3)demons dress in fake human skin and fly in ufo ships. they will invite people to be healed in their ufo ships. whoever goes in, comes out a zombie.
-demons will land their ufo ships on the streets and will invite people to be healed. whoever goes in, comes out a zombie.
-80 foot dinosaurs will come out through lakes and sinkholes to eat us.
-evil red-eye antichrist with white powder on his face will come to power. this clown is gay. whoever worships this clown, goes to hell.
-evil electronic 666 tattoo by lasers with small grey world passport will become mandatory. whoever gets it, goes to hell.
-whoever gets chipped is easily tracked to get lasered. so, avoid getting lasered by not getting chipped.
1)demons have 4 ufo bases:
a)moon
b)inside mountain kailas
c)underneath mariana trench (atlantis is here)
d)lake baikal
2)airplanes that go down are hit by demons because they need the airspace to fight Jesus.
3)ufos are powered by diamonds.
4)whoever goes inside a ufo ship to be healed by demons, comes out a zombie.
5)fallen angels=demons=aliens in ufos=ascended masters=ghosts=channeled entities=dead relatives during seances=spirit guides=pagan gods and goddesses=greys=automatic writing spirits=ouija board movers=meditation spirits=psychic's guides=astrologer's helpers.
1)when people stretch their hands to receive small gray world passport, a green electronic tattoo (three sixes like on a timer) will be given by lasers on the wrist area or forehead. this is the infamous mark of the beast. police will later laser people with it. food stores will be set up to laser people with it too. those who receive this tattoo will not be forgiven.
2)antichrist will rule from jerusalem. he has white powder on his face. also, he has red eyes. this ruler will be surrounded by demons who will appear as angels of light. this ruler will move very fast. he will also make fire come down from the sky. those who worship this red-eye ruler will not be forgiven.
3)demons dress in fake human skin and fly in ufo ships. they will invite people to be healed in their ufo ships. whoever goes in, comes out a zombie.
-demons will land their ufo ships on the streets and will invite people to be healed. whoever goes in, comes out a zombie.

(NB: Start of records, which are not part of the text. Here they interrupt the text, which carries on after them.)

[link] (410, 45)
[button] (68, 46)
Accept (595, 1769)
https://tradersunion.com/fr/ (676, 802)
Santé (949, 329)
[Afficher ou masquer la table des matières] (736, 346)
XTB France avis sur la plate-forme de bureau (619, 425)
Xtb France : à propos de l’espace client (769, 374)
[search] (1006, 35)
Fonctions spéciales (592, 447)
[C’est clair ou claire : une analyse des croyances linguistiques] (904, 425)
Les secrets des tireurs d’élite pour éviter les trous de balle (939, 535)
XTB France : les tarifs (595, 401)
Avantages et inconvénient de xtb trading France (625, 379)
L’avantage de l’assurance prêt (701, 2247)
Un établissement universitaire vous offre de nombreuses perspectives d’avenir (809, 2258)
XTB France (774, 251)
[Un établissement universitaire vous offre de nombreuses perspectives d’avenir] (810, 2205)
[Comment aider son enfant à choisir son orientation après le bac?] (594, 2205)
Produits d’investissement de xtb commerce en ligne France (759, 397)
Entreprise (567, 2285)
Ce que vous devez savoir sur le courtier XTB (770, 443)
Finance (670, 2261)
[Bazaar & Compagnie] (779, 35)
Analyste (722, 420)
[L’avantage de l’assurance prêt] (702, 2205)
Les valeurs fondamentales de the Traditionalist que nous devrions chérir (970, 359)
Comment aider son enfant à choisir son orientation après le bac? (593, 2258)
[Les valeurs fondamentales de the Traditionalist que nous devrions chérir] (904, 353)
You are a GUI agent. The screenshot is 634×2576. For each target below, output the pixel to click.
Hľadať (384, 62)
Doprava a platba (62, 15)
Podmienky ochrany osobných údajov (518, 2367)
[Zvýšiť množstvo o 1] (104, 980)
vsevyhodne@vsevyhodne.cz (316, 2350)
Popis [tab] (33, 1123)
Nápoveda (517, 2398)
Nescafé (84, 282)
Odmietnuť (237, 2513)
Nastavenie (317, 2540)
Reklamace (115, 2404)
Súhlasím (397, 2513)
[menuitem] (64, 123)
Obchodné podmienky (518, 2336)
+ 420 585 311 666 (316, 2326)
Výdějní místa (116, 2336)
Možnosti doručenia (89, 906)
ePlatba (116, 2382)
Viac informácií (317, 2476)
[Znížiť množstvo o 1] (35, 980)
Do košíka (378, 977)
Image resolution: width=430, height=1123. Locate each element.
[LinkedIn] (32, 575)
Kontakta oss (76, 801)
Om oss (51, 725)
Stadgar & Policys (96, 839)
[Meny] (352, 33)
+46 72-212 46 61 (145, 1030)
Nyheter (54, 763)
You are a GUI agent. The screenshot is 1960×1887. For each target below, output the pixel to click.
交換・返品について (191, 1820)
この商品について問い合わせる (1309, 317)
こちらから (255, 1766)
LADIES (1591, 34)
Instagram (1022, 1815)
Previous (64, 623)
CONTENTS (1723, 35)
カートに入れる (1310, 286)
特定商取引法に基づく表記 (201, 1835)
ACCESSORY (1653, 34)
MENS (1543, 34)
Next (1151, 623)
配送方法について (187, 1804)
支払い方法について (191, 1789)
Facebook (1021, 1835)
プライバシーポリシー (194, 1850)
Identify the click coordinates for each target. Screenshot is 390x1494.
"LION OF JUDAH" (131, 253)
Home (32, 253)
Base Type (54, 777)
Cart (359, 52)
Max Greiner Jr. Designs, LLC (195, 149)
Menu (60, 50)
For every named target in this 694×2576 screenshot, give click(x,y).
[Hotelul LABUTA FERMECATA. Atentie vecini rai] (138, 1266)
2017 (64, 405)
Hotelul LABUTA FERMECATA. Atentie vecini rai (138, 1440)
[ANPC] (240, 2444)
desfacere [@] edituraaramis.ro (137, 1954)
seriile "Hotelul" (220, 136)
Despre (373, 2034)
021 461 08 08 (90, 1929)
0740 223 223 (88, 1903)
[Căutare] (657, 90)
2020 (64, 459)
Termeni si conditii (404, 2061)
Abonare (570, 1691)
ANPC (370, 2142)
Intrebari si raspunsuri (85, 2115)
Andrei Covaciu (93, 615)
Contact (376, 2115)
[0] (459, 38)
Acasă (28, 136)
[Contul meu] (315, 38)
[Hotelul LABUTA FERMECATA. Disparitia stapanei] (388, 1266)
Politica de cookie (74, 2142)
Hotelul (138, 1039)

-80 foot dinosaurs will come out through lakes and sinkholes to eat us.
-evil red-eye antichrist with white powder on his face will come to power. this clown is gay. whoever worships this clown, goes to hell.
-evil electronic 666 tattoo by lasers with small grey world passport will become mandatory. whoever gets it, goes to hell.
-whoever gets chipped is easily tracked to get lasered. so, avoid getting lasered by not getting chipped.
1)demons have 4 ufo bases:
a)moon
b)inside mountain kailas
c)underneath mariana trench (atlantis is here)
d)lake baikal
2)airplanes that go down are hit by demons because they need the airspace to fight Jesus.
3)ufos are powered by diamonds.
4)whoever goes inside a ufo ship to be healed by demons, comes out a zombie.
5)fallen angels=demons=aliens in ufos=ascended masters=ghosts=channeled entities=dead relatives during seances=spirit guides=pagan gods and goddesses=greys=automatic writing spirits=ouija board movers=meditation spirits=psychic's guides=astrologer's helpers.